M2型巨噬細胞是由白細胞介素1β(IL-1β)、白細胞介素4(IL-4)和白細胞介素13(L-13)激活，形成M2型巨噬細胞，分泌白細胞介素10(IL-10), 白細胞介素-1受體拮抗劑(IL-1Ra)等細胞因子，發揮免疫調節和抑制免疫反應的發生[29]。研究[30]表明, M2巨噬細胞能夠增強胞葬功能，增加斑塊穩定性。M2巨噬細胞聚集在斑塊周圍區域，通過致力于增加胞葬功能和避免斑塊中心壞死核心的生長，從而有效清除凋亡細胞，延緩脂質壞死核心增大，從而增強了斑塊穩定性。

4 影像學評估與斑塊穩定性

頸動脈硬化狹窄和斑塊不穩定性的危害性大，目前頸動脈硬化狹窄的治療手段以手術治療為主，但是根據國際血管外科指南推薦，部分頸動脈狹窄患者的治療方案仍需要良好的術前影像學評估。因此，斑塊穩定性的影像學評估對于頸動脈狹窄治療方案的選擇相當重要。

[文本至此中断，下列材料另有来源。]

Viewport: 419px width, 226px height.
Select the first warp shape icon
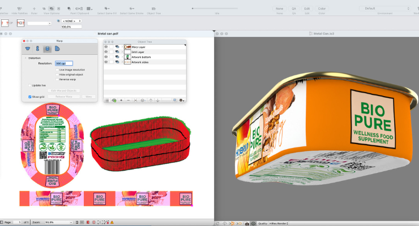27,49
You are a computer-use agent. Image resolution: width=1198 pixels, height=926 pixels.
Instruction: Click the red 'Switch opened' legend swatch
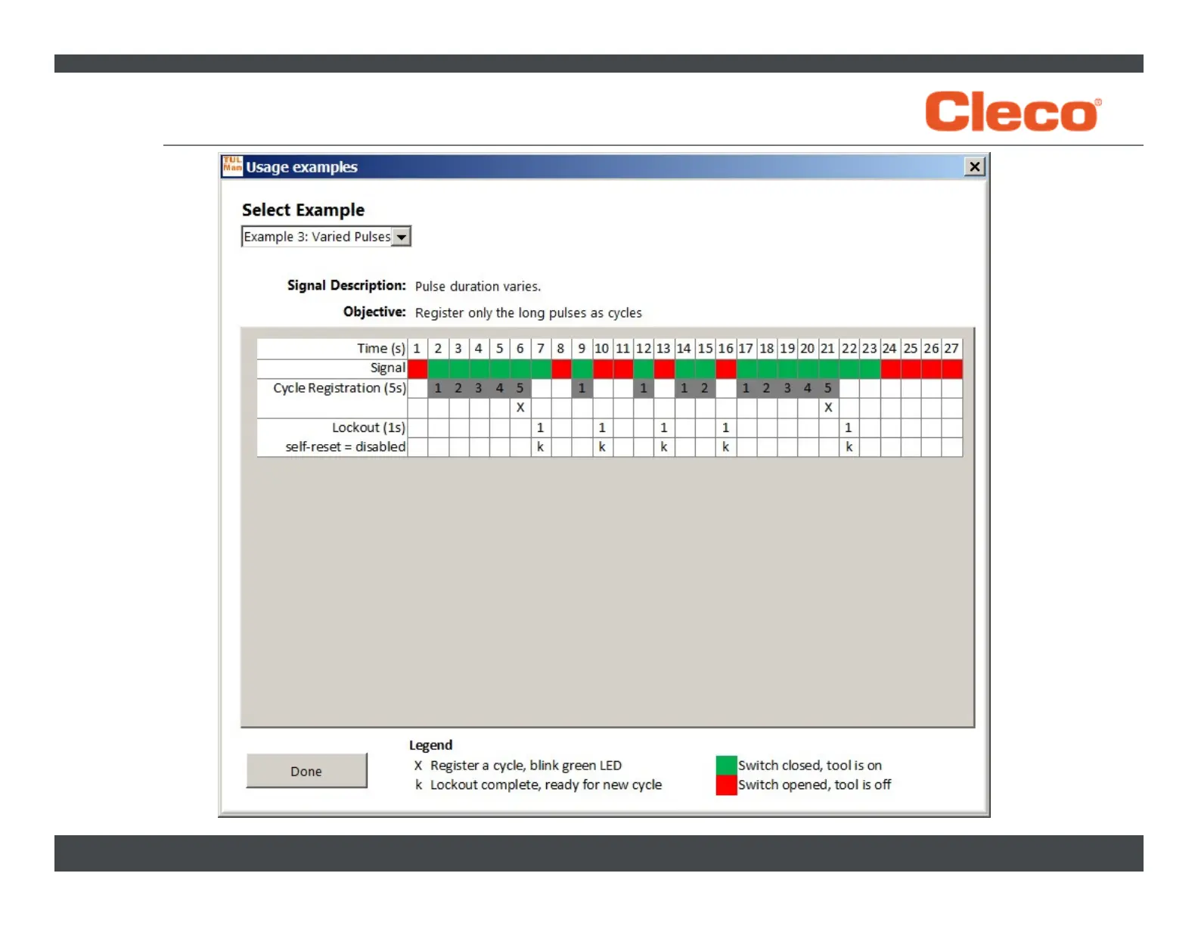coord(726,785)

目前臨床上頸動脈斑塊的影像學評估包括B型超聲檢查、超聲造影(CEUS)、高分辨核磁共振成像、CT血管造影(CTA)和分子影像等影像學方法。B型超聲檢查是較早應用于頸動脈斑塊的技術，主要用于評估頸動脈斑塊的回聲強度，但B型超聲檢查是定性檢查，主觀性強，不同操作者得出的結論可能不同。因此，B型超聲的應用范圍相對有限[31]。CEUS是在常規超聲基礎上，通過外周靜脈注射造影劑增強血流散射強度。斑塊磁共振成像 (MRI)適合于評價纖維帽厚度、脂質核心大小和斑塊內出血。學者[32-33]發現，頸動脈狹窄患者的斑塊MRI可顯示出斑塊內出血、鈣化灶、斑塊潰瘍、富含脂質的核心、纖維帽變薄或者斑塊破裂的影像學特征，而且這些特征與腦卒中或者一過性腦缺血癥狀具有相關性[34]。CT血管造影亦可以評價斑塊特征，特別是多層螺旋CT血管造影，早期顯影和延遲顯影的CT值增加預示著斑塊纖維帽的厚度增加，脂質核心減小，新生血管密度和斑塊內出血減少[35]。

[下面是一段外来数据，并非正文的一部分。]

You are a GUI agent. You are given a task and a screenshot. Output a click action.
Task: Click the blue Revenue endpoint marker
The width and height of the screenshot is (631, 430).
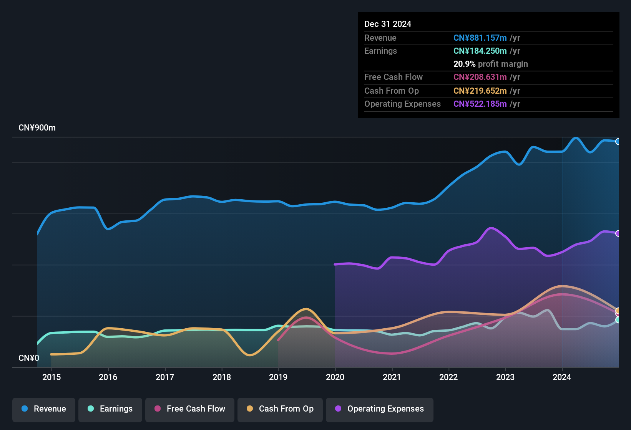[618, 141]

除了上述常見影像學技術，分子影像和基于新技術的成像方法也可用于斑塊穩定性評估。氟代脫氧葡萄糖(18FDG)顯像不僅可以反映斑塊內炎癥嚴重程度，而且頸動脈18FDG顯像增加預示著頸動脈硬化狹窄患者的腦卒中復發率更高[35]; 偏振敏感光學相干斷層掃描(PSOCT)和激光散斑成像(LSI)等激光相干成像技術，可以通過測量纖維帽膠原含量來評估纖維帽厚度[36]。

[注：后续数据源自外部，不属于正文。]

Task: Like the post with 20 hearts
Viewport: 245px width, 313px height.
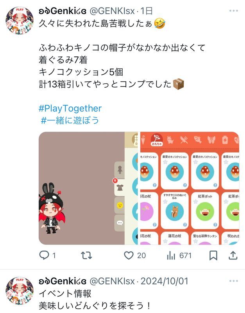Action: point(129,255)
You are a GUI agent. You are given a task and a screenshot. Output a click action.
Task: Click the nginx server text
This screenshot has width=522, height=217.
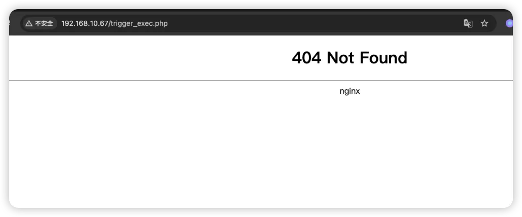click(x=350, y=91)
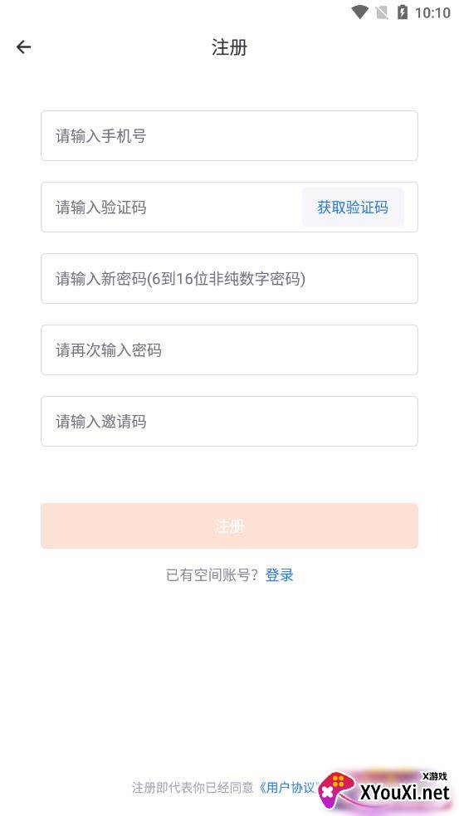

因此，無論是術前、術中還是術后，斑塊穩定性與腦卒中事件息息相關。因此，術前進行斑塊穩定性影像學評估能夠提早發現不穩定斑塊，從而做出相應預防措施，減少腦卒中事件的發生。

5 生物標志物與斑塊穩定性

除應用影像學檢查直接評估斑塊形態外，還可以通過血液或斑塊內的分子標志物來評估斑塊穩定性。這些分子標志物能夠在一定程度上預測斑塊穩定性，并評估疾病是否進展和治療干預試劑的有效性。這些分子標志物大概分為11類，均能對應美國心臟學會的羅馬數字病理學分型[37]。本文選擇近年來在冠狀動脈和頸動脈研究中具有代表性的5類分子標志物進行討論，包括超敏C反應蛋白(hs-CRP)、單核細胞趨化蛋白-1(MCP-1)、基質金屬蛋白酶-9(MMP-9)、妊娠相關血漿蛋白A(PAPP-A)和微小核糖核酸(MicroRNA)。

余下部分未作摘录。